# Re: [julia-dev] Performance question: Julia vs Python on a Graph Problem

824 views

### Stefan Karpinski

Aug 14, 2012, 7:12:14 PM8/14/12
I can't take a look at this just now, but I can check it out later when I have some time. There are a number of performance tips that might be of help:

Take a look at those and maybe one of them will stand out as relevant. In the meantime maybe some of the other Juliaphiles here can check out your code :-)

On Tue, Aug 14, 2012 at 7:07 PM, SirVer wrote:

Hi List,

I am an engineer/scientist and was intrigued by the microbenchmarks on Julia on the main page of the Page. I work with Python mostly these days, so I was interested how Julia would stack up against a Python implementation of mine. I took the problem of a publicly available problem set from [1] which runs for a few hours in my python implementation[2] and coded the same algorithm in Julia[3]. The problem is a finding a node in a graph that has the lowest mean path length to every other node in the graph. I reduced the problem to only handle the first 20 nodes in the graph and I find that python takes 4 seconds while Julia takes 15. I wonder what I screwed up so badly in my Julia implementation and if someone is willing to point me into the right direction. You will also need the graph file for testing:

Kind regards,
Holger H. Rapp

--

### Stefan Karpinski

Aug 14, 2012, 7:14:40 PM8/14/12
Ok, I did have a moment to skim through this and it all looks pretty reasonable. I'll take a deeper look later. Either there's some simple fix, or we have some optimizations to do.

### Stefan Karpinski

Aug 14, 2012, 7:16:16 PM8/14/12
In fact, you seem to have written some rather nice idiomatic Julia here.

### SirVer

Aug 14, 2012, 7:31:13 PM8/14/12

On Wednesday, August 15, 2012 1:16:16 AM UTC+2, Stefan Karpinski wrote:
In fact, you seem to have written some rather nice idiomatic Julia here.
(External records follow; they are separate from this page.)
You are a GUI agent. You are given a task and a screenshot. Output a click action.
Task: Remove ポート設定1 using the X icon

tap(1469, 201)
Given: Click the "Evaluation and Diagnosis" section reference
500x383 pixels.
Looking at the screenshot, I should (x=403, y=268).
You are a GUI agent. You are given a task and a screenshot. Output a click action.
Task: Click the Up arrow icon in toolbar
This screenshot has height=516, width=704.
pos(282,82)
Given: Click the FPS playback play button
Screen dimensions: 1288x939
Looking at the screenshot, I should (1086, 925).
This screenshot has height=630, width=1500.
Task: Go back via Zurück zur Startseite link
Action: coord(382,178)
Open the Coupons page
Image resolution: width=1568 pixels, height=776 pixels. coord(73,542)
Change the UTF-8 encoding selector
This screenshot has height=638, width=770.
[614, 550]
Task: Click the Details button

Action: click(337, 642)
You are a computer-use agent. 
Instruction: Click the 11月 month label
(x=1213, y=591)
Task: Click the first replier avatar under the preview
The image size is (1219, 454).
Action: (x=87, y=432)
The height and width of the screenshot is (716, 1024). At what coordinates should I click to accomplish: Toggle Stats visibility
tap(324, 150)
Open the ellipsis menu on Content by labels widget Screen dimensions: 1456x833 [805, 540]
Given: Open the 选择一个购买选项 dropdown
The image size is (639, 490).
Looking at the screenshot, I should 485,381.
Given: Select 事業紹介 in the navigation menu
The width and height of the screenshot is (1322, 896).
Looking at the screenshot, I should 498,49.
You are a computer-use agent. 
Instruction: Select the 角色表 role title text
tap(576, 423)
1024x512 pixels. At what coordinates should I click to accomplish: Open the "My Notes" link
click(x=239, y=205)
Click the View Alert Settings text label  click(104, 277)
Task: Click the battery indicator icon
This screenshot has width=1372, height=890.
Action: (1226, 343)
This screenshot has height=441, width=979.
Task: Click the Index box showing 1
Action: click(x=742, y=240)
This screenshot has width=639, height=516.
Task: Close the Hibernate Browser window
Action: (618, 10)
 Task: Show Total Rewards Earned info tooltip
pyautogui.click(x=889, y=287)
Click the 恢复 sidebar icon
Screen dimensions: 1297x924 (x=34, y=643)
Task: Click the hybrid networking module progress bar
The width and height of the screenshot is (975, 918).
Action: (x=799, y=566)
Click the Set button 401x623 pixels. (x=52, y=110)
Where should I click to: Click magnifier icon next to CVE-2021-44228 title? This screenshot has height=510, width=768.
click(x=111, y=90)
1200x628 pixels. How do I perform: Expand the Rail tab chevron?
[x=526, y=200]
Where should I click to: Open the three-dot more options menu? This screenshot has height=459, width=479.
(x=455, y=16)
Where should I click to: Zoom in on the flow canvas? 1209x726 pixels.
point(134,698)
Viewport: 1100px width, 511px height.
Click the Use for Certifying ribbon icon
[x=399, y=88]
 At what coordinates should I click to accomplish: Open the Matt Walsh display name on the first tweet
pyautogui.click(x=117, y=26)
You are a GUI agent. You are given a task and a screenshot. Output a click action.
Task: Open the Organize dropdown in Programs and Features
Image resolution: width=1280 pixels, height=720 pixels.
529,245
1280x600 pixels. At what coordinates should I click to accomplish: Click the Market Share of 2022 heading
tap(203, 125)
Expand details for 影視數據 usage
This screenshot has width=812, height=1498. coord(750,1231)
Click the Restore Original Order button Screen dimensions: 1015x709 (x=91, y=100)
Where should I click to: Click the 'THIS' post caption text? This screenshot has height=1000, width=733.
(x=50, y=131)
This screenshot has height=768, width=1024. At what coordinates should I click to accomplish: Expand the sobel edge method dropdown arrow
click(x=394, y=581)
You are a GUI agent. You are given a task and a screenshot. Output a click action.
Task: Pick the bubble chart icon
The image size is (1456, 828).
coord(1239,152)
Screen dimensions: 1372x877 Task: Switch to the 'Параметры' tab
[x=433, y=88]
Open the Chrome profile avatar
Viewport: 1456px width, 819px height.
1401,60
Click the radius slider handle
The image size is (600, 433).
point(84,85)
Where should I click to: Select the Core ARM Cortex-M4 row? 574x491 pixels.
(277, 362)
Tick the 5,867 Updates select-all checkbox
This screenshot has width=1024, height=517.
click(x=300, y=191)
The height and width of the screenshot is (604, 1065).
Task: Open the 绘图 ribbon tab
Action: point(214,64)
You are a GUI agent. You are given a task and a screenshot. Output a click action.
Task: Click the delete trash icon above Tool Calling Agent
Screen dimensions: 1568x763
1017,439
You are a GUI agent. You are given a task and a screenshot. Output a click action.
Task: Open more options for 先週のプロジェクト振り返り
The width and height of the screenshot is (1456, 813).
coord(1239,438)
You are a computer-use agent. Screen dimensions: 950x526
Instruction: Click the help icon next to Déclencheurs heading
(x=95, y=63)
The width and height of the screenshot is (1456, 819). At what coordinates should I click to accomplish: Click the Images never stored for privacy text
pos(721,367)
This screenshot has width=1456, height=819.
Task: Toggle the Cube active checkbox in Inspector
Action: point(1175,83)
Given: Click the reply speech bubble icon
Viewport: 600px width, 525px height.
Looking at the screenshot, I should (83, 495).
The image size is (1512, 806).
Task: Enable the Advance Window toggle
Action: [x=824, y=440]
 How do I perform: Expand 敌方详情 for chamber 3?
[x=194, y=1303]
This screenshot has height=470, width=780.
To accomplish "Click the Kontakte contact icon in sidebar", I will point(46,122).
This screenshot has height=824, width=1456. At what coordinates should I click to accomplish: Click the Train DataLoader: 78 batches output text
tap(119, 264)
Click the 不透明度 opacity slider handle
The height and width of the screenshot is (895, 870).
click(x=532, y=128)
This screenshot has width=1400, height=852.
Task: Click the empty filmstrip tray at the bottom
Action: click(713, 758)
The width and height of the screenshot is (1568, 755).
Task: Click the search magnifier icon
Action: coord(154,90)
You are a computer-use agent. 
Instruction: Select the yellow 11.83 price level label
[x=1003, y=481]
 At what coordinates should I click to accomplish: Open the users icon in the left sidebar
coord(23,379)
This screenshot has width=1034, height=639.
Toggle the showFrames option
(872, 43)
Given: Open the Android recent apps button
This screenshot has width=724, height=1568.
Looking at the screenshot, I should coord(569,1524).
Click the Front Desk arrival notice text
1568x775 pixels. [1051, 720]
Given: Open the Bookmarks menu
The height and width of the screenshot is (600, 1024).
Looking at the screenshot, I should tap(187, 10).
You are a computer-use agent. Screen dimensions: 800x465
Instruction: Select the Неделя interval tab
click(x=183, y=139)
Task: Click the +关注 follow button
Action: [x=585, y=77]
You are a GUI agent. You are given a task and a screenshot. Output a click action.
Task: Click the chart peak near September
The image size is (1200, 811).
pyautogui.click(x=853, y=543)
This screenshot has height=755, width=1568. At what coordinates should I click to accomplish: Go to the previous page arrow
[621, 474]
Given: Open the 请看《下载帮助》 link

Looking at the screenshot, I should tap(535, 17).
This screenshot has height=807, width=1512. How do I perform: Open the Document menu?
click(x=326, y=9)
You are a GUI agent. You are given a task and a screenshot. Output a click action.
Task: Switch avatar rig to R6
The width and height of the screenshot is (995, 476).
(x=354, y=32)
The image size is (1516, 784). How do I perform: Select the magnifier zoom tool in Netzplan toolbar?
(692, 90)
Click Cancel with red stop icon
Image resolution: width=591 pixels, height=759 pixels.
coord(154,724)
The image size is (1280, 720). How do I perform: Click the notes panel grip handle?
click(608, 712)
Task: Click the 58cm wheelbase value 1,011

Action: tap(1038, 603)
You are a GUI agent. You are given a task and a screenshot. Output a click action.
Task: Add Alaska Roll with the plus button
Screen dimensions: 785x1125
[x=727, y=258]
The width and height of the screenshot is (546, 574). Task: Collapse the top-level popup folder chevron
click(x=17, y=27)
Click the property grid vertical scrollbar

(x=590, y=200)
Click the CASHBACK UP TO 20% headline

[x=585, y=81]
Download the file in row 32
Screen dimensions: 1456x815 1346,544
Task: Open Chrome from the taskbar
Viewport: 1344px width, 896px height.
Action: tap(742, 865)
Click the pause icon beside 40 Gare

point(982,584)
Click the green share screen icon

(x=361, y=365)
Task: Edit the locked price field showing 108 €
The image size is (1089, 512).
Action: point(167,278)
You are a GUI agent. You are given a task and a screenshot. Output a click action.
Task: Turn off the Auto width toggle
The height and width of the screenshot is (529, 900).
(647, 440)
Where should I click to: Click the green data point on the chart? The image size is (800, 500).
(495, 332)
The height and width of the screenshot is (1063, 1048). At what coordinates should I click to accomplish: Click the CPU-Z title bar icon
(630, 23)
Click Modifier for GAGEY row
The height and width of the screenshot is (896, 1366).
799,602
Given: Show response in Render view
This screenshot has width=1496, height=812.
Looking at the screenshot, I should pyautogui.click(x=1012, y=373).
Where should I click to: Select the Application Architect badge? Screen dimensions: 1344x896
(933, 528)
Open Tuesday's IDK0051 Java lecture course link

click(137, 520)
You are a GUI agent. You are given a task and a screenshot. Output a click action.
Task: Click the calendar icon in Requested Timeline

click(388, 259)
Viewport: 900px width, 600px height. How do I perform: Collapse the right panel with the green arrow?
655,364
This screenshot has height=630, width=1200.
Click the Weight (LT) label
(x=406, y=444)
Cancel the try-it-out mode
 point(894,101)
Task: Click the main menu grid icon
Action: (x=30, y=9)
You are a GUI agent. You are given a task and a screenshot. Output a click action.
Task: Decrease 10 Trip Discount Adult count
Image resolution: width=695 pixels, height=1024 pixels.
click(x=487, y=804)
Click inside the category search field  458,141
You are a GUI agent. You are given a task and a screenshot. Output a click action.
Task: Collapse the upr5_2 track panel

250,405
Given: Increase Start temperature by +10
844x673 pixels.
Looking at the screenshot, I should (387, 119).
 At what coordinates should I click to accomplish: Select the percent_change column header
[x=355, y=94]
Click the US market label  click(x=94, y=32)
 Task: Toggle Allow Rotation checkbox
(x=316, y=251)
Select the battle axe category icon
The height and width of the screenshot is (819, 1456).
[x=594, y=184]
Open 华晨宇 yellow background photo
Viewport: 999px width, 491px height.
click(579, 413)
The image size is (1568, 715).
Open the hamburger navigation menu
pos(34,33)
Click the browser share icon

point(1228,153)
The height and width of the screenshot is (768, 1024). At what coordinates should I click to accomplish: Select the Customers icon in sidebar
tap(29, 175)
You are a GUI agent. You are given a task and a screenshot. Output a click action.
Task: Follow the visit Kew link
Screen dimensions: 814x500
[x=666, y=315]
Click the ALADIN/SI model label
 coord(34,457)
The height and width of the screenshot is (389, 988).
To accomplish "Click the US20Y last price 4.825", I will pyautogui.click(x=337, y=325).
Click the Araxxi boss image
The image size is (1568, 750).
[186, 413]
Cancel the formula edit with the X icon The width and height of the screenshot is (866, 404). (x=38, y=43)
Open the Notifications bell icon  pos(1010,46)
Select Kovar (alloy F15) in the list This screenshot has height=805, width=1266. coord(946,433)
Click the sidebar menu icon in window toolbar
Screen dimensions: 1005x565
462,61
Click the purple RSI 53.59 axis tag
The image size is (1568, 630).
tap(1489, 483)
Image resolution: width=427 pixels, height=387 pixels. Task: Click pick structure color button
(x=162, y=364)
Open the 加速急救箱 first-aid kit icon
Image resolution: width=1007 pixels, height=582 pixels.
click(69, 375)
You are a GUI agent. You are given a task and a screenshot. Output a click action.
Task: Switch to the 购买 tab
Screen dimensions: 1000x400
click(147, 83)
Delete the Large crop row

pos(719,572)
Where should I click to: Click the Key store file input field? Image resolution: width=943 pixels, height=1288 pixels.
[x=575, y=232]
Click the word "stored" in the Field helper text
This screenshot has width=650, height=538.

That is really nice from you to say :) I was in-fact unsure how many type annotations I should give and I opted for more to make things easier on the compiler. I also ran in trouble when trying a d = {}; d[<node value>] = <float value>... This somehow didn't work. So I just typed a lot.
Another choice was if Node should be a new type or not. I opted for it.

I was a little disappointed in the limited Profiling available. I couldn't even tell *where* Julia was slower than python - something gives me the feeling it is in the Set implementation.

### Kevin Squire

Aug 14, 2012, 7:59:33 PM8/14/12
I was a little disappointed in the limited Profiling available. I couldn't even tell *where* Julia was slower than python - something gives me the feeling it is in the Set implementation.

While the profiling isn't as nice as python's, you can use "@profile begin ... end" around code that you want to profile, and then (at the julia prompt), get results with "@profile report".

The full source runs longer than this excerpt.